The in-ring action aside, I’m a big fan of the WCW-style announce tables up by the entrance way, as well as the addition of Corey Graves. Mauro Ranallo aside, I believe Graves is the best commentator in the company these days. More squash matches and in-ring pre- & post-match interviews are all very welcome additions to the show.
Overall Raw kicked off the new era in style. Smackdown had a lot to live up to.
Far from being a poor-to-middling show, Smackdown gave us probably its best show in around a decade. It didn’t quite hit the highs of Raw, but at an hour shorter it felt more like the wrestling show.
With WWE champion Dean Ambrose being on Smackdown, General Manager Daniel Bryan and Commissioner Shane McMahon’s task of finding a number one contender was a bit easier. After a few preliminary matches, it was decided that a 6-Pack Challenge match featuring Bray Wyatt, John Cena, AJ Styles, Apollo Crews, Baron Corbin & Dolph Ziggler was the best way to determine Ambrose’s challenger.
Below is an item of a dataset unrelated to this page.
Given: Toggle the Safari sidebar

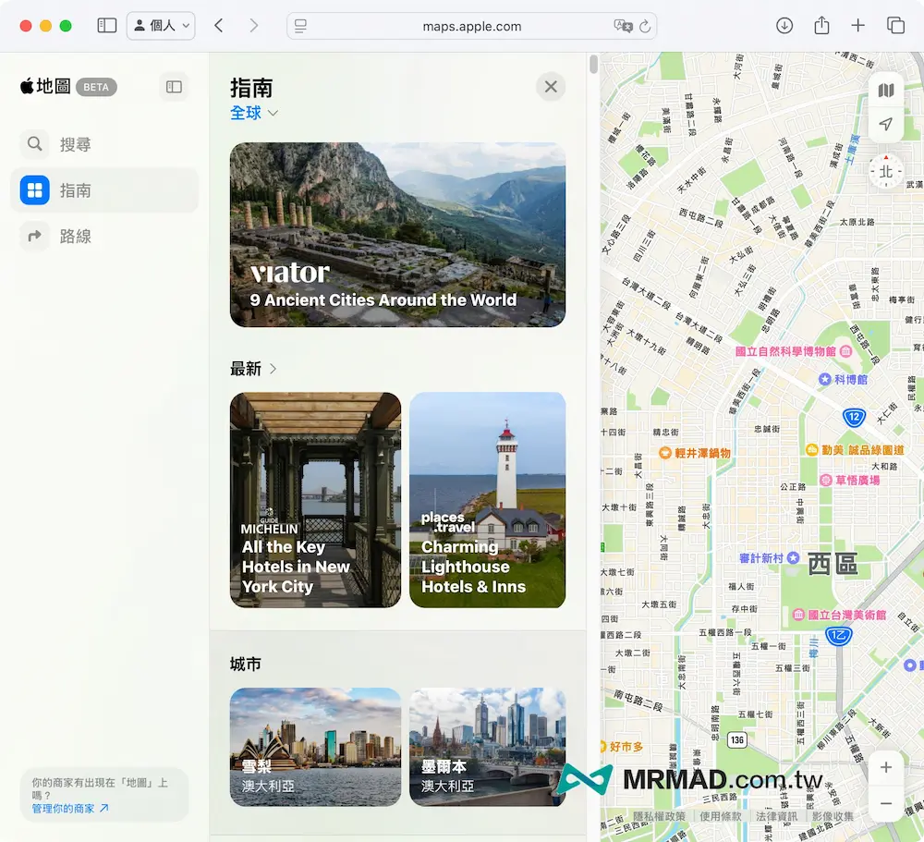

Of those six men, you could have ruled out Cena and Styles, as their feud still has legs. Unlike Balor on Raw, it’s far too early to give that shot to Crews. Personally I, along with JBL it seems, think Baron Corbin is a future WWE champion, but even I’m willing to admit he needs to be built up more before he is seen as a genuine contender. That leaves us with Bray Wyatt and Dolph Ziggler.
Who can forget the feud Bray and Ambrose had just last year, come on it had exploding television sets and everything. Bray is the obvious first choice for Ambrose as they have the history to go with a reignited feud, however creative rather strangely decided to go with Dolph Ziggler as the first challenger to Ambrose at SummerSlam.
For clarification, let’s just break down Ziggler’s PPV record since 2012;
For you statisticians out there, that’s a 28% win ratio, hardly the record of champions. I should also point out he’s 0-4 on big events in 2016.
Dolph Ziggler has been planted so far as a stepping stone-level wrestler for so long now, that it’s going to take some serious work to make him appear to be a legitimate challenge to Ambrose. He needs some convincing wins over the likes of Bray and AJ Styles in the coming weeks just to rehabilitate his image before the biggest party of the summer.
As mentioned above, Mauro Ranallo is far and away the best commentator in WWE, and saddling him with JBL & David Otunga would crash anyone else. Thankfully, he immediately took to ignoring JBL shouting at him with Otunga offering absolutely nothing of interest.
The 6-Pack Challenge was a fantastic bout to headline the first Smackdown Live, with all six guys getting their time to shine. It also highlighted a new way of shooting the action, with some very nice camera work rather than the standard hard camera view we have become accustomed too.
Overall a promising start to Smackdown Live, and with reinforcements like Shelton Benjamin on the way to Tuesdays, things can only get better.